Parte della maggioranza di governo insiste nell’ipotizzare addirittura una legge che “limiti” l’applicabilità della sentenza.

Gli allarmi lanciati prima ancora di conoscere la motivazione della sentenza sono ingiustificati. Afferma la Corte che non basta certo la sola regolare condotta carceraria o la mera partecipazione al percorso rieducativo, e nemmeno una sola dichiarata dissociazione. Occorre acquisire “elementi tali da escludere l’attualità di collegamenti con la criminalità organizzata”. Il sistema che ne emerge è netto nell’affermare i principi costituzionali e insieme attento alle esigenze di sicurezza. L’intervento di urgenza del legislatore, da taluni invocato, non ha spazi se non con la reintroduzione di rigidità incostituzionali.

La sentenza è anche un riconoscimento della funzione svolta dai giudici di sorveglianza?

Si può dire questo: una grande responsabilità viene assegnata alla magistratura di sorveglianza, ma non maggiore di quella che quotidianamente viene affrontata in tutti gli altri casi. Ancora una volta la Corte indica un percorso, sottolineando che alla magistratura di sorveglianza deve essere assicurato “un efficace collegamento con tutte le autorità competenti in materia”. È una assunzione di responsabilità che si richiede anche alle forze di polizia, che “devono acquisire stringenti informazioni in merito all’eventuale attualità di collegamenti con la criminalità organizzata” e non limitarsi a pigre formulette del genere “non si può peraltro escludere che…”. È un mutamento culturale che si richiede, appunto, anche alle forze di polizia. Il percorso di reinserimento dei condannati nella società, i dati statistici lo dimostrano, è un efficace, anche se ovviamente non risolutivo antidoto alla recidiva. Tutt’altro che buonismo, ma efficace politica per garantire maggiore sicurezza.
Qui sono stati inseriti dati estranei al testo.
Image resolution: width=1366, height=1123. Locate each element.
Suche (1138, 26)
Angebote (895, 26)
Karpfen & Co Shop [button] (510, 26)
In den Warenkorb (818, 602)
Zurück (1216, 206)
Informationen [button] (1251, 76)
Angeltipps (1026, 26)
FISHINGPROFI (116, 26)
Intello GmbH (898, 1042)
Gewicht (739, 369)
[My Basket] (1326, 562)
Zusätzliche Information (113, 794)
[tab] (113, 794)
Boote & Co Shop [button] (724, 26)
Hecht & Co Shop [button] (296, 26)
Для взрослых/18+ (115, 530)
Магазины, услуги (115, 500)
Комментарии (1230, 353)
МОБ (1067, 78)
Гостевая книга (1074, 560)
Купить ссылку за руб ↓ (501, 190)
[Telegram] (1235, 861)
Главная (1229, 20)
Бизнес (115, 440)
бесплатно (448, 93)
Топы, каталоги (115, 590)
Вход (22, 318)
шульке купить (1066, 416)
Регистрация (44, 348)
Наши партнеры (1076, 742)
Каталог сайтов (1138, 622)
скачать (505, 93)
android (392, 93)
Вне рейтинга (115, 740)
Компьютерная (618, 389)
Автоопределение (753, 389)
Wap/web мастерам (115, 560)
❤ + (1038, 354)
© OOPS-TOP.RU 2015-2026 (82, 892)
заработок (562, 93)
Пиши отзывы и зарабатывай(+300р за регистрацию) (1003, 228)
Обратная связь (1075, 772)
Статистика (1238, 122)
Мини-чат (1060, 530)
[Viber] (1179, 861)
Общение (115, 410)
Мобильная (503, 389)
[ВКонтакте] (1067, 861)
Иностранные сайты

Quindi gli allarmi su un’improvvisa invasione di boss sono immotivati?

Non si tratta di “allentare la guardia” di fronte alle organizzazioni mafiose, casomai di ricordare che in carcere non ci sono organizzazioni ma persone. L’offrire una prospettiva di uscita, di rientro nella società, andrà incontro inevitabilmente anche a fallimenti, a errori di valutazione. Ma sull’altro piatto della bilancia è il segnale di civiltà che un ordinamento democratico lancia come sfida proprio alle organizzazioni mafiose, e forse potrà contribuire alla messa in crisi, silenziosa, di consolidate appartenenze. Terrei a un’ultima notazione, che non è un tecnicismo.

La prima eccezione di costituzionalità è stata sollevata dalla Cassazione: quella Corte per molto tempo attuò una sorda resistenza e talora uno scontro diretto con la Corte costituzionale in difesa della legislazione fascista. È un mutamento culturale ormai assestato che riafferma il prestigio della Corte che assicura il terzo e ultimo grado di giudizio. E la sentenza numero 253, estesa per la penna di una grande costituzionalista, chiude idealmente la presidenza di Giorgio Lattanzi, promotore del Viaggio nelle carceri.